Joshua Williamson, creatore e sceneggiatore della serie, riesce nell'intento di fondere assieme horror a forti tinte splatter con il più genuino genere action/crime visto in pellicole come Ocean's Eleven e Ocean's Twelve di Steven Soderbergh: abbiamo una squadra di eterogenei talenti, guidata da un leader carismatico, il quale deve organizzare un furto assolutamente unico e particolare. Nel secondo volume, invece, le tematiche cambiano ulteriormente, e dall'action si passa al più antico genere del racconto d'avventura, con forti contaminazioni mistery. Il modo con il quale Williamson organizza la sua narrazione risente fortemente di una certa influenza televisiva più che cinematografica: la storia, infatti, è organizzata a "stagioni" con un nesso di continuità fra loro. Lo sceneggiatore riesce a imbastire una trama abbastanza avvincente raccontata con verve ironica, che rende la lettura sostanzialmente piacevole e veloce.

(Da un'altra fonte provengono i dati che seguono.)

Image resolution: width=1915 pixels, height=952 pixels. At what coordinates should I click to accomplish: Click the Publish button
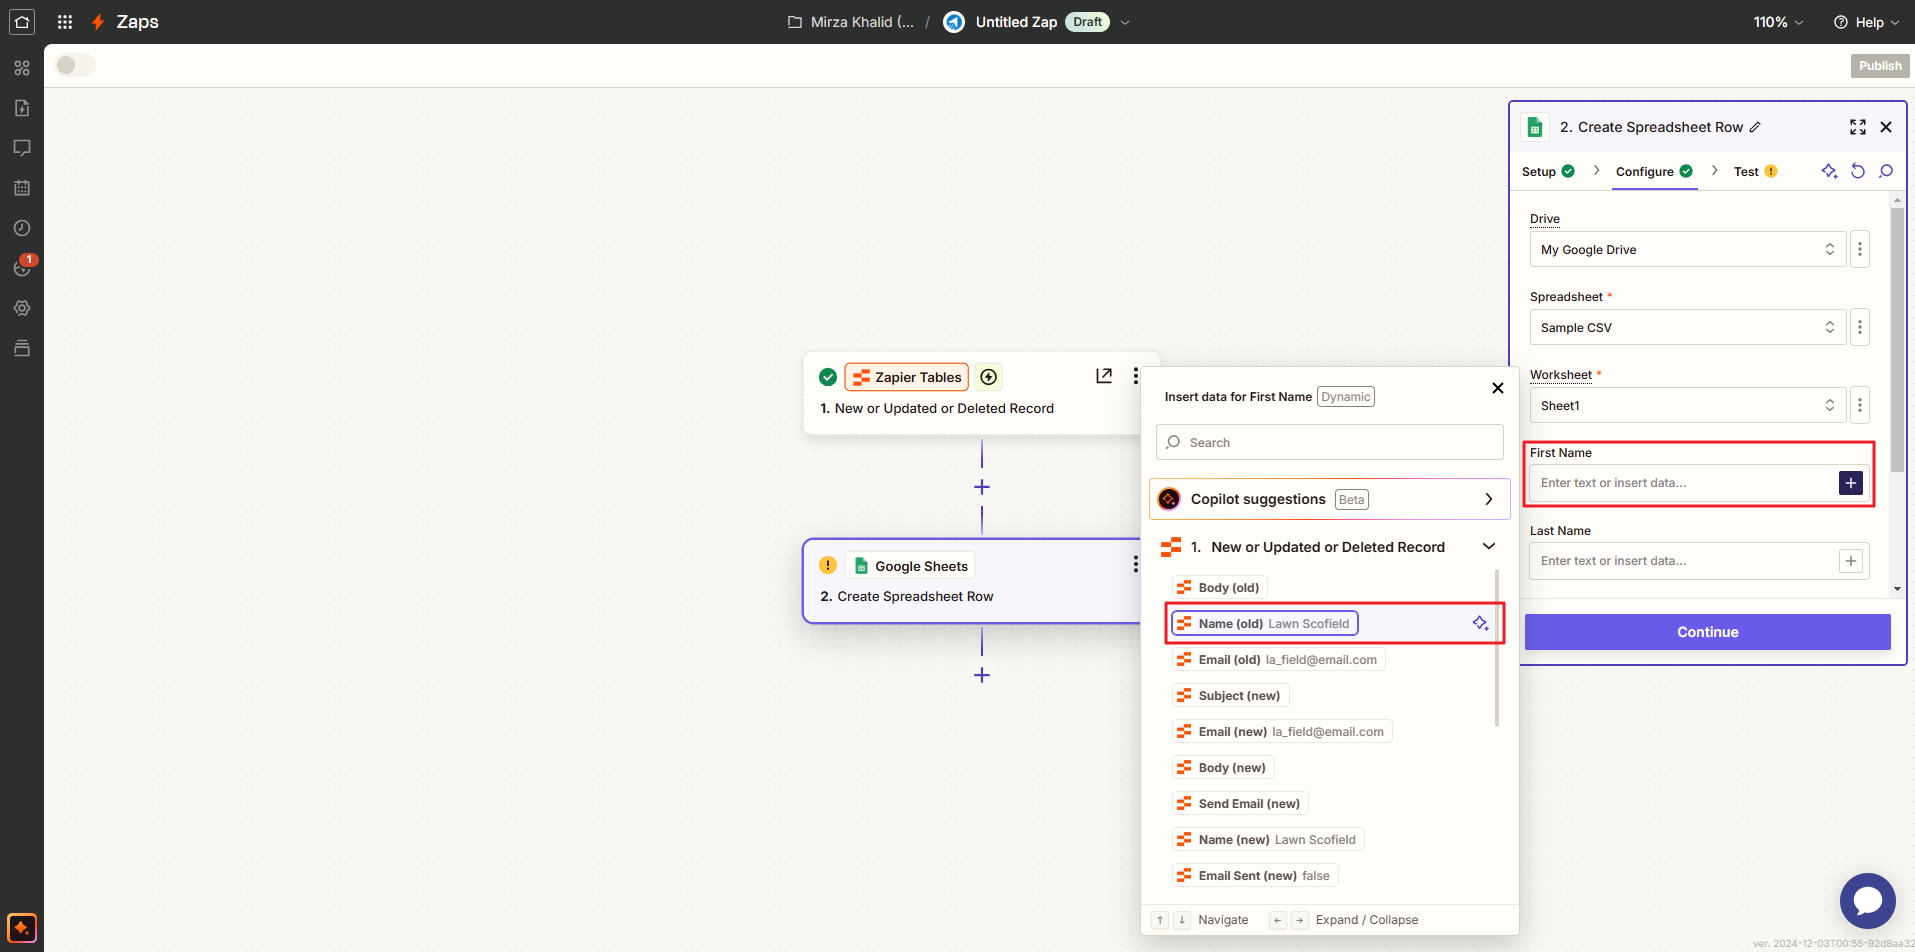(x=1879, y=65)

Nel primo volume, intitolato Colpo Stregato, vediamo impegnato ai disegni Goran Sudzuka (Y: L'ultimo uomo) che realizza una storia dal taglio visivo improntato al realismo, con un'organizzazione della pagina abbastanza accademica e uno storytelling classico che dona al racconto un alone quasi vintage, che si confà al meglio all'ambientazione misteriosa e spettrale quale è quella di Villa Trask, la location entro la quale si svolge il primo volume.

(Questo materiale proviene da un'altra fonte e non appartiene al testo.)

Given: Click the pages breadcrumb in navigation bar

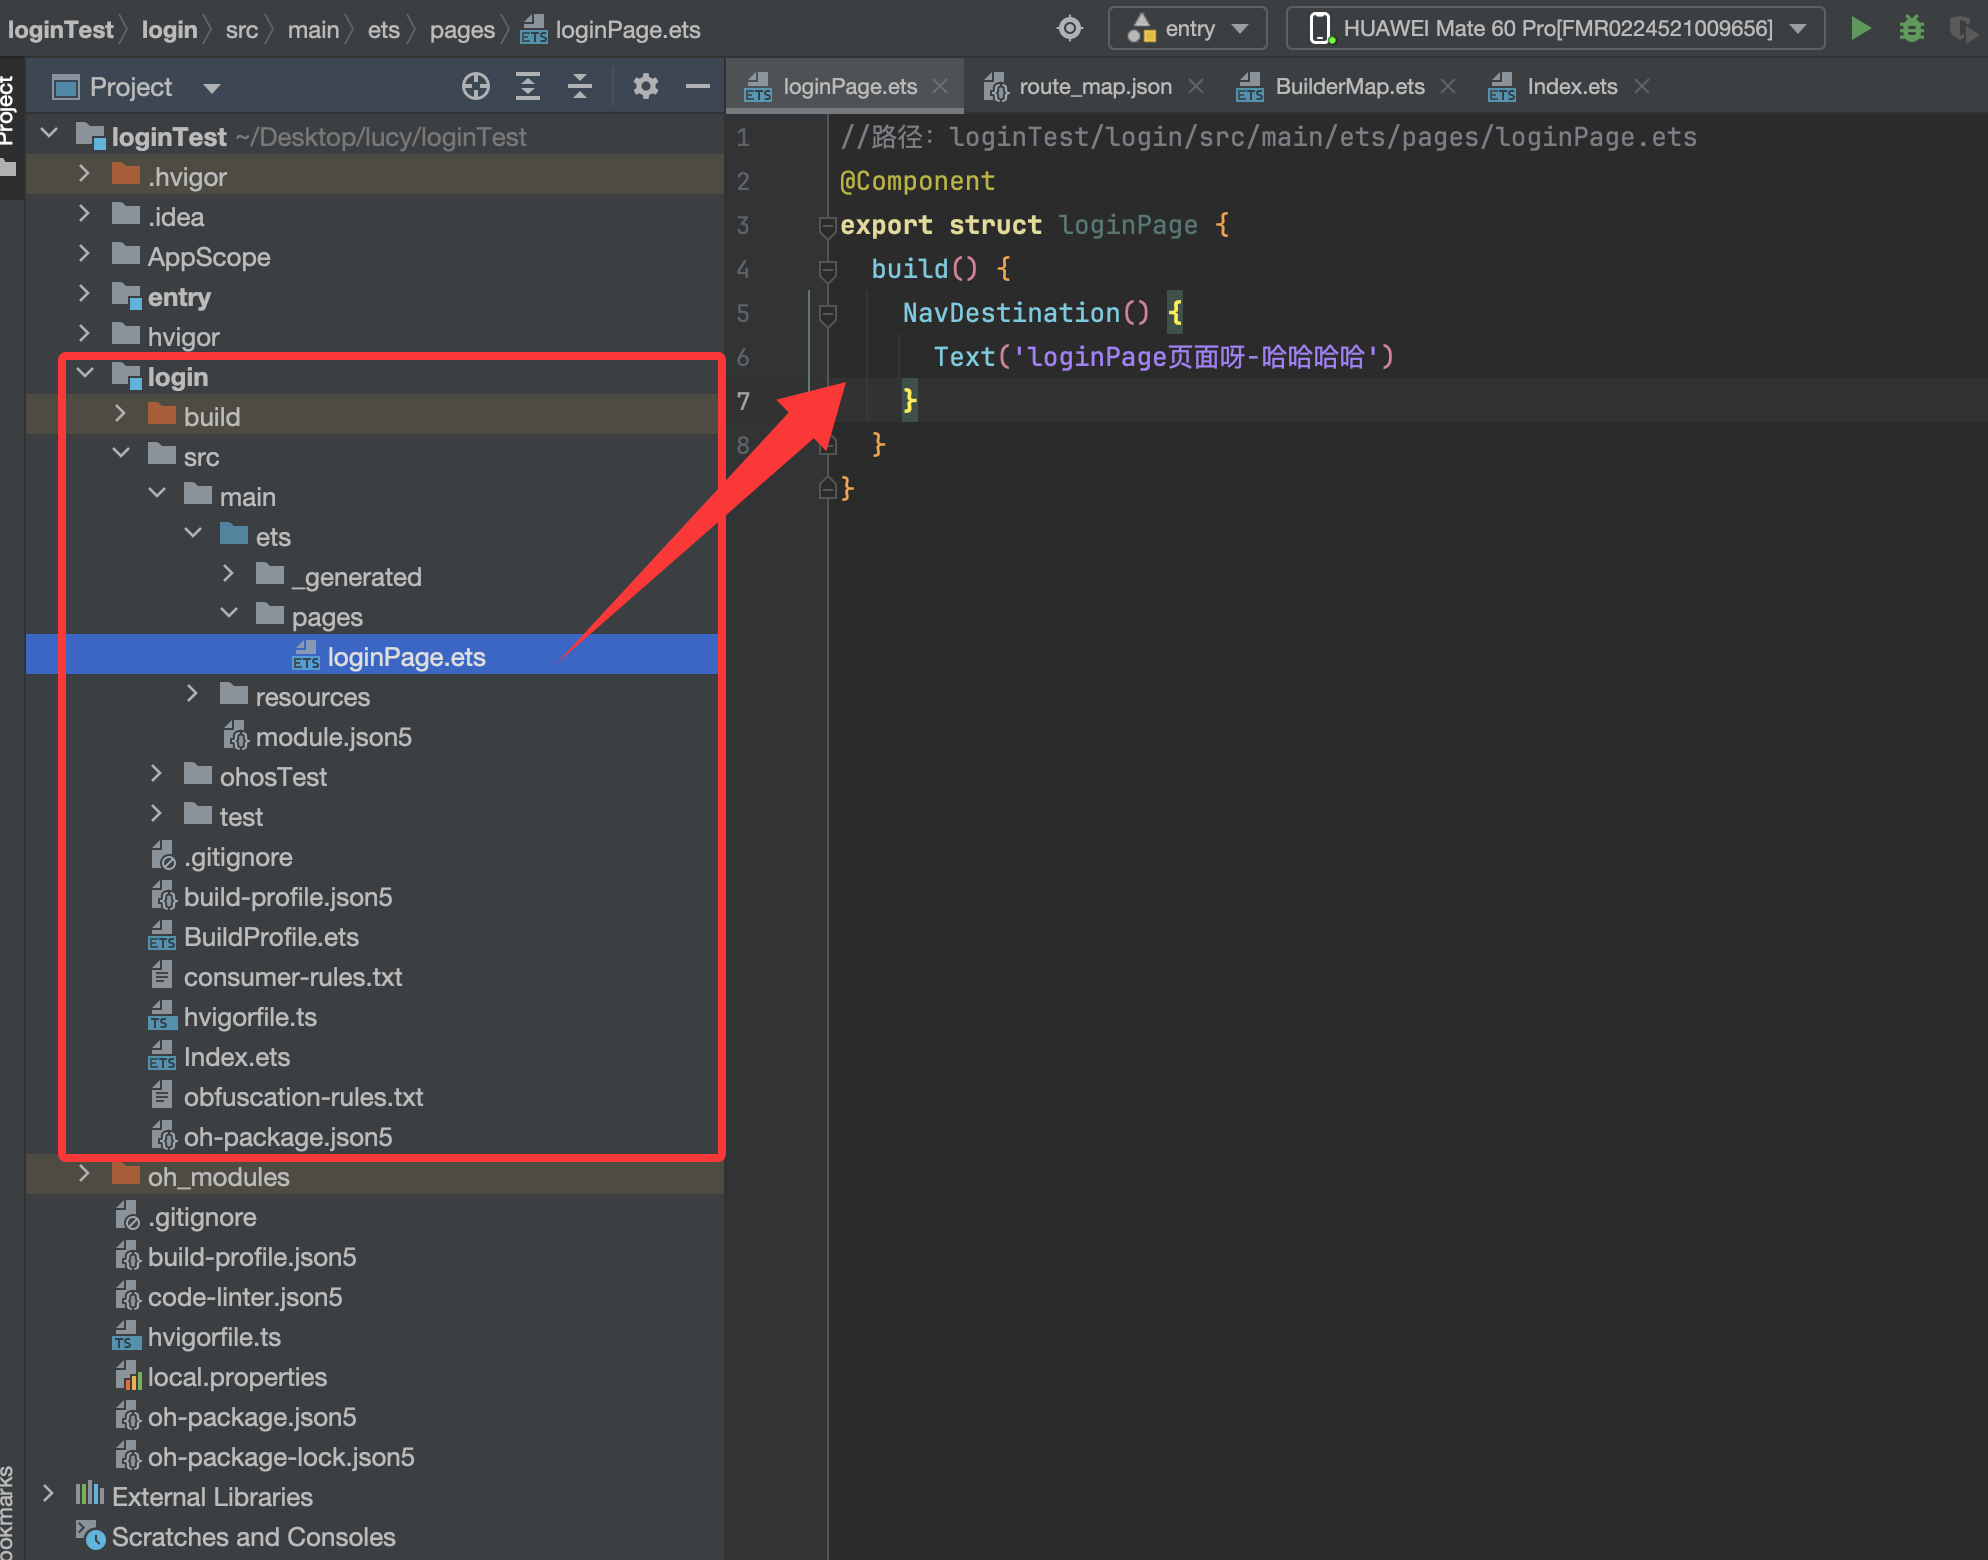Looking at the screenshot, I should click(461, 30).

La colorazione è un aspetto vitale per una serie i cui toni cromatici devono riflettere empaticamente le emozioni da trasmettere al lettore: si deve dunque elogiare il lavoro del colorista Miroslav Mrva che riesce a conferire a entrambi i volumi grande carica (e credibilità) visiva.
Sempre sotto l'aspetto grafico, non si può non esaltare il lavoro di Matteo Scalera (Dead Body Road) come copertinista ufficiale della serie: le cover di Ghosted (racchiuse in toto nei due volumi) sono davvero eccezionali, un vero spettacolo per gli occhi.